Perih

8 1 3
                                    

Hijau dedaunan pinus menghiasi senja kala itu. Wangi bunga pinus semerbak, menjalar di seluruh penjuru. Pohon pinus berjajar rapi, meliuk, menari bersama deru angin berhembus.

'krak', suara ranting yang patah terinjak kaki Nana yang jenjang. Rupanya ia sedang berjalan-jalan di hutan Pinus di bukit kecil pinggir kota, bersama Dion, sosok laki-laki yang dicintainya dalam diam.

"Look! Ada kursi nganggur tuh, duduk di situ yuk... Kayaknya sunset kliatan jelas dari situ." Kata Dion sambil mengangkat jari telunjuknya ke arah sebuah kursi kayu di tepi bukit. Kursi itu sepertinya memang disiapkan untuk menikmati pemandangan indah kala senja. Apalagi kalau bukan cahaya jingga yang dipancarkan matahari saat tenggelam.
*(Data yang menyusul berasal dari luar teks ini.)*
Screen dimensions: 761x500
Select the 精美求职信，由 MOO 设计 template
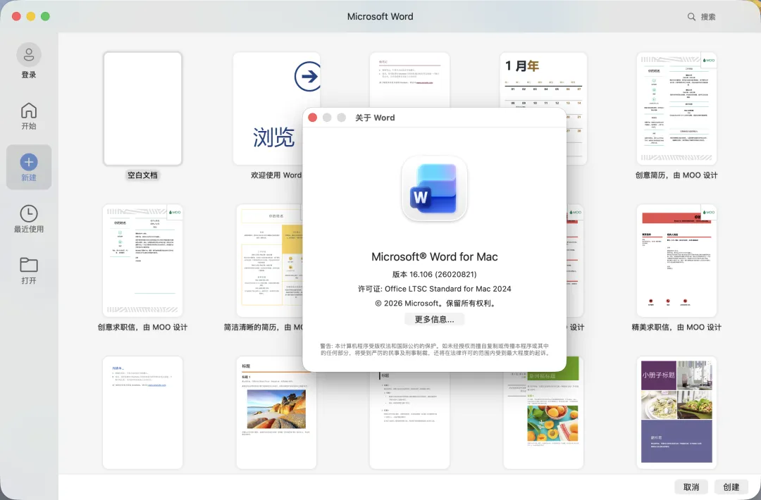[x=676, y=261]
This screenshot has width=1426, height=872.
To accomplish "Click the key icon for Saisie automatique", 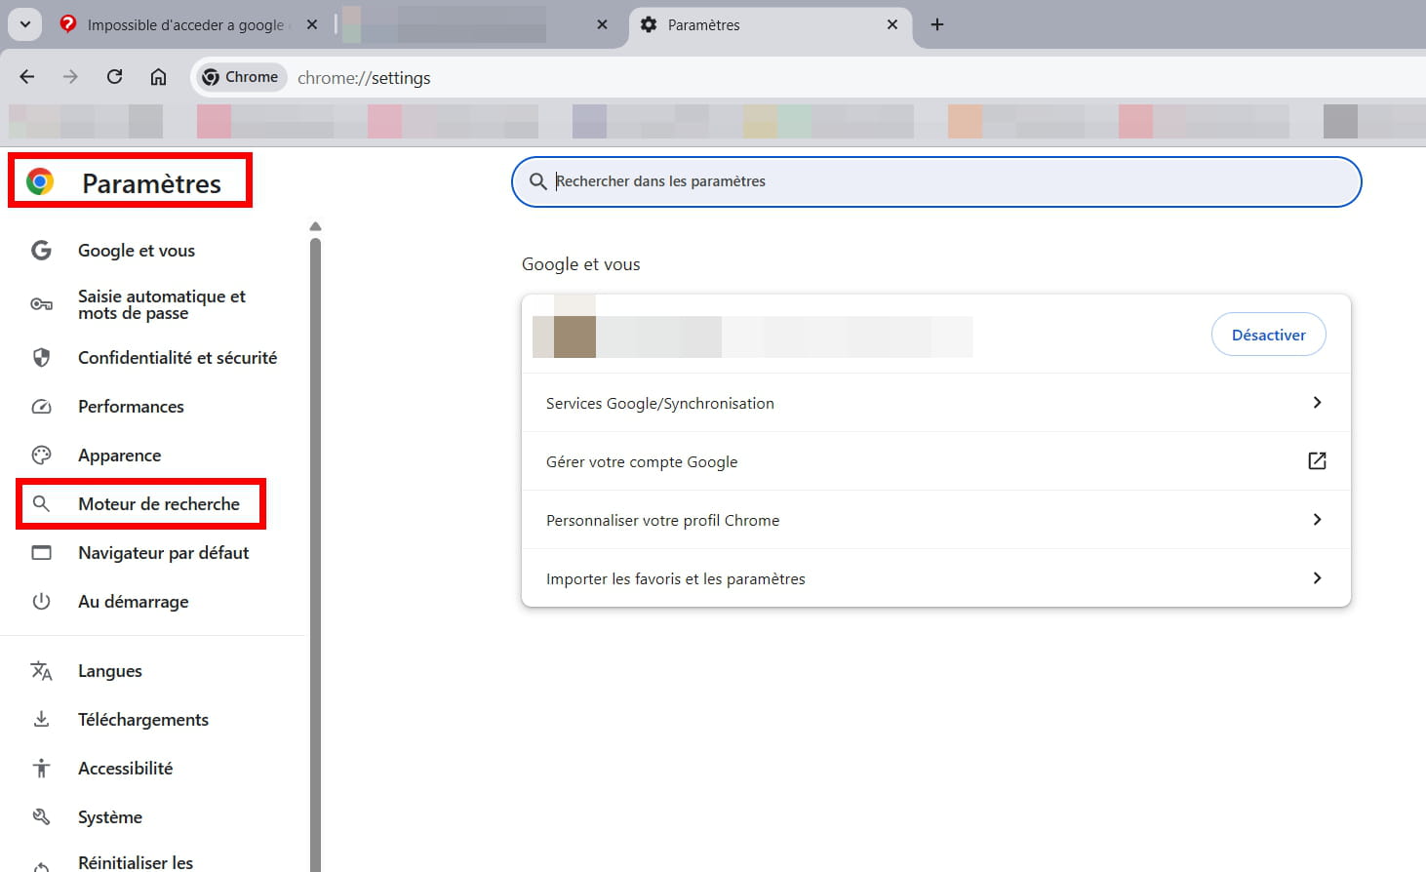I will [41, 304].
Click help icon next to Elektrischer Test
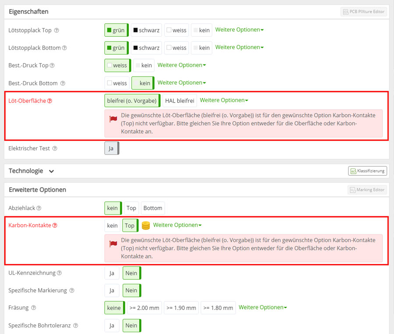394x334 pixels. pyautogui.click(x=55, y=148)
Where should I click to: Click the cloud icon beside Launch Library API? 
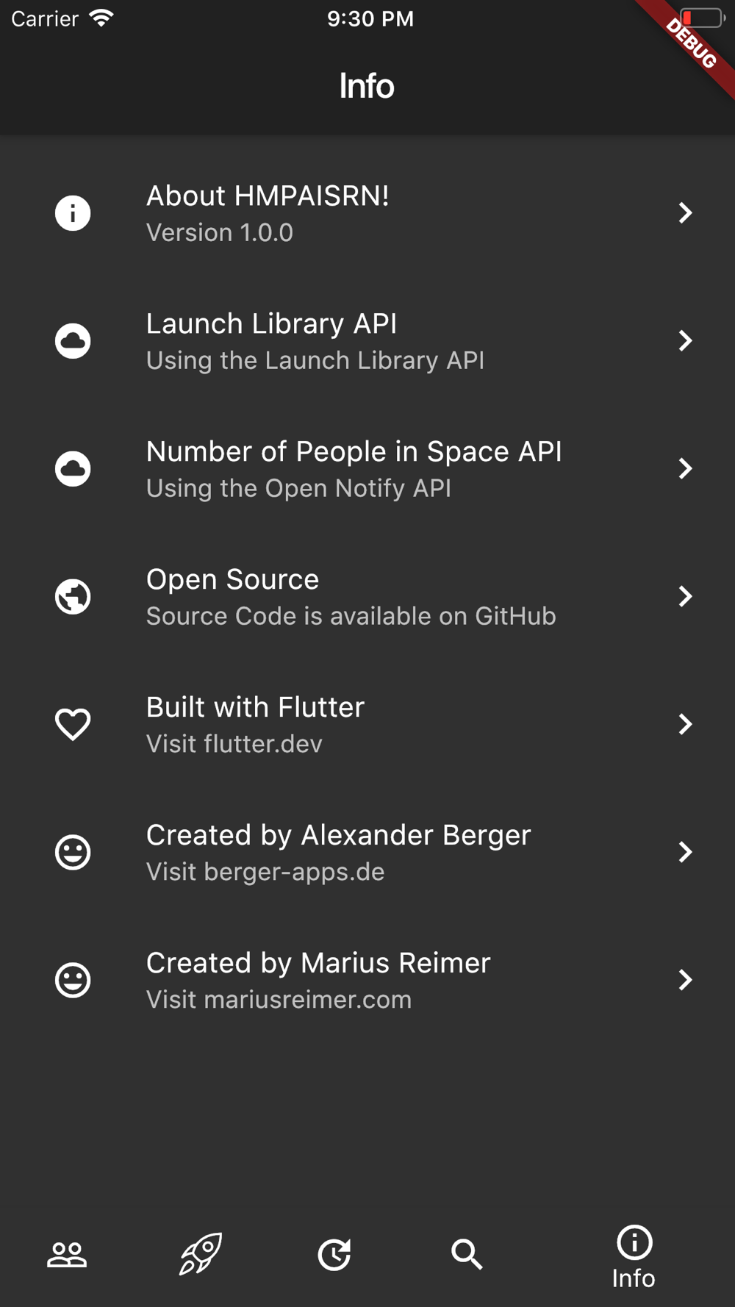73,341
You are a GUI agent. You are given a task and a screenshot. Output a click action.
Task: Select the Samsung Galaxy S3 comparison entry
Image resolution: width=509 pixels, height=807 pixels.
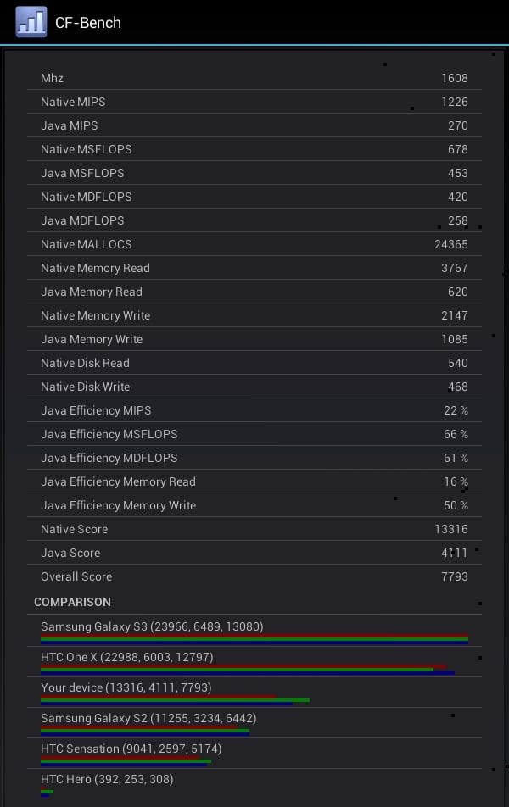[x=255, y=631]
Nana mengangguk tanda setuju, diiringi senyum manis yang menggemaskan. Mereka berdua berjalan melewati jalan setapak diantara pepohonan Pinus rindang, diiringi suara kicau burung, sungguh indah senja kala itu.

Setibanya di tepi bukit, Dion menggenggam tangan Nana, menariknya menuju kursi yang ia tunjukkan tadi. Nana tersipu, pipinya memerah, ini pertama kalinya tangganya digenggam laki-laki lain, selain ayahnya.

"Kamu suka?" Ucap Dion memecah keheningan.

Nana mengangguk "Indah sekali, tentu aku suka. Aku ingin waktu berhenti di sini. Saat ini, bersamamu, dengan pemandangan seindah itu, aku tak ingin ini cepat berlalu. Tapi aku tau, itu tidak mungkin".

"Sudahlah, jangan bersedih... Kita bisa kesini lagi lain kali." Dion berusaha menghibur Nana.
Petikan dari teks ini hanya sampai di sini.